BEGIN
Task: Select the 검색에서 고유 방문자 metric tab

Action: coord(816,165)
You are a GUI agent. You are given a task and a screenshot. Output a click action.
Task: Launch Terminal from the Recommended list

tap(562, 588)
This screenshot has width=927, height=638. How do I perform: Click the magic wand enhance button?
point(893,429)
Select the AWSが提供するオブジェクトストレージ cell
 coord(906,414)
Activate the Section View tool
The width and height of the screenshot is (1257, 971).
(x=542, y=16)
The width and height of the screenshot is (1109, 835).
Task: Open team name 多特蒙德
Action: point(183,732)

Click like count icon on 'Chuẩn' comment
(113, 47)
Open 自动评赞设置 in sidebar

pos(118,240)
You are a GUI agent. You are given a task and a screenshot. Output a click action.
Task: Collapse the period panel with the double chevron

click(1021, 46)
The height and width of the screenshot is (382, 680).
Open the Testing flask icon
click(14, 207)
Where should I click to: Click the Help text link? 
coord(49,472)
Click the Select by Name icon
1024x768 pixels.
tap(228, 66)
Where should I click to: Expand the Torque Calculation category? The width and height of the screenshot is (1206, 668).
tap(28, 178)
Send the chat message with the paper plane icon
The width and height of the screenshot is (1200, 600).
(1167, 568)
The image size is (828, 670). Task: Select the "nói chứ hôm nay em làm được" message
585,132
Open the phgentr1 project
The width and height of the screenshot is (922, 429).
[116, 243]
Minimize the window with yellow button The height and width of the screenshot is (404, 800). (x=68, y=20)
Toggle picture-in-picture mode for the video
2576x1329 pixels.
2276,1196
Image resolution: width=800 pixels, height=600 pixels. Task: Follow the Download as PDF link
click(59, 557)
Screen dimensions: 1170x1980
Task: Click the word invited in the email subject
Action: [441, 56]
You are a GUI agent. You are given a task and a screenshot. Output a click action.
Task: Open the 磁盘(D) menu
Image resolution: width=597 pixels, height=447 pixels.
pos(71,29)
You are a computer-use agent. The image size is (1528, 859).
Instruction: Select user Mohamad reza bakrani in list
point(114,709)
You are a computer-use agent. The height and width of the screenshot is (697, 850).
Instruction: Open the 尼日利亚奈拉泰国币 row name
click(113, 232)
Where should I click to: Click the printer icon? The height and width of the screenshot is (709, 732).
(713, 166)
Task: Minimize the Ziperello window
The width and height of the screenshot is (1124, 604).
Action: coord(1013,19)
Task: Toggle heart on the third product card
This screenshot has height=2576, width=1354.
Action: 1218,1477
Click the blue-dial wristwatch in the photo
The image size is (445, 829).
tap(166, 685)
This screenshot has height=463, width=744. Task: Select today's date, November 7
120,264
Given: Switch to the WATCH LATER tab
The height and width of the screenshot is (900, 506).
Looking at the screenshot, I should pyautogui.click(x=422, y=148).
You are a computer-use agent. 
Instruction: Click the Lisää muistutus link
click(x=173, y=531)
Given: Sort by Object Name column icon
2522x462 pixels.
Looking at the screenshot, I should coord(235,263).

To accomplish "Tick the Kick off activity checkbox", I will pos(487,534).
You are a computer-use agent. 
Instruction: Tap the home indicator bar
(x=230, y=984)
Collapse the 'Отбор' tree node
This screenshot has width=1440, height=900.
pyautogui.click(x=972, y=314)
END
__EXERCISE OBJECTIVE__
Give the data back exactly as it stands.

__EXERCISE SOLUTION__
Task: Select the 검색에서 고유 방문자 metric tab

Action: coord(816,165)
You are a GUI agent. You are given a task and a screenshot. Output a click action.
Task: Launch Terminal from the Recommended list

tap(562, 588)
This screenshot has width=927, height=638. How do I perform: Click the magic wand enhance button?
point(893,429)
Select the AWSが提供するオブジェクトストレージ cell
 coord(906,414)
Activate the Section View tool
The width and height of the screenshot is (1257, 971).
(x=542, y=16)
The width and height of the screenshot is (1109, 835).
Task: Open team name 多特蒙德
Action: point(183,732)

Click like count icon on 'Chuẩn' comment
(113, 47)
Open 自动评赞设置 in sidebar

pos(118,240)
You are a GUI agent. You are given a task and a screenshot. Output a click action.
Task: Collapse the period panel with the double chevron

click(1021, 46)
The height and width of the screenshot is (382, 680).
Open the Testing flask icon
click(14, 207)
Where should I click to: Click the Help text link? 
coord(49,472)
Click the Select by Name icon
1024x768 pixels.
tap(228, 66)
Where should I click to: Expand the Torque Calculation category? The width and height of the screenshot is (1206, 668).
tap(28, 178)
Send the chat message with the paper plane icon
The width and height of the screenshot is (1200, 600).
(1167, 568)
The image size is (828, 670). Task: Select the "nói chứ hôm nay em làm được" message
585,132
Open the phgentr1 project
The width and height of the screenshot is (922, 429).
[116, 243]
Minimize the window with yellow button The height and width of the screenshot is (404, 800). (x=68, y=20)
Toggle picture-in-picture mode for the video
2576x1329 pixels.
2276,1196
Image resolution: width=800 pixels, height=600 pixels. Task: Follow the Download as PDF link
click(59, 557)
Screen dimensions: 1170x1980
Task: Click the word invited in the email subject
Action: [441, 56]
You are a GUI agent. You are given a task and a screenshot. Output a click action.
Task: Open the 磁盘(D) menu
Image resolution: width=597 pixels, height=447 pixels.
pos(71,29)
You are a computer-use agent. The image size is (1528, 859).
Instruction: Select user Mohamad reza bakrani in list
point(114,709)
You are a computer-use agent. The height and width of the screenshot is (697, 850).
Instruction: Open the 尼日利亚奈拉泰国币 row name
click(113, 232)
Where should I click to: Click the printer icon? The height and width of the screenshot is (709, 732).
(713, 166)
Task: Minimize the Ziperello window
The width and height of the screenshot is (1124, 604).
Action: coord(1013,19)
Task: Toggle heart on the third product card
This screenshot has height=2576, width=1354.
Action: 1218,1477
Click the blue-dial wristwatch in the photo
The image size is (445, 829).
tap(166, 685)
This screenshot has height=463, width=744. Task: Select today's date, November 7
120,264
Given: Switch to the WATCH LATER tab
The height and width of the screenshot is (900, 506).
Looking at the screenshot, I should pyautogui.click(x=422, y=148).
You are a computer-use agent. 
Instruction: Click the Lisää muistutus link
click(x=173, y=531)
Given: Sort by Object Name column icon
2522x462 pixels.
Looking at the screenshot, I should coord(235,263).

To accomplish "Tick the Kick off activity checkbox", I will pos(487,534).
You are a computer-use agent. 
Instruction: Tap the home indicator bar
(x=230, y=984)
Collapse the 'Отбор' tree node
This screenshot has width=1440, height=900.
pyautogui.click(x=972, y=314)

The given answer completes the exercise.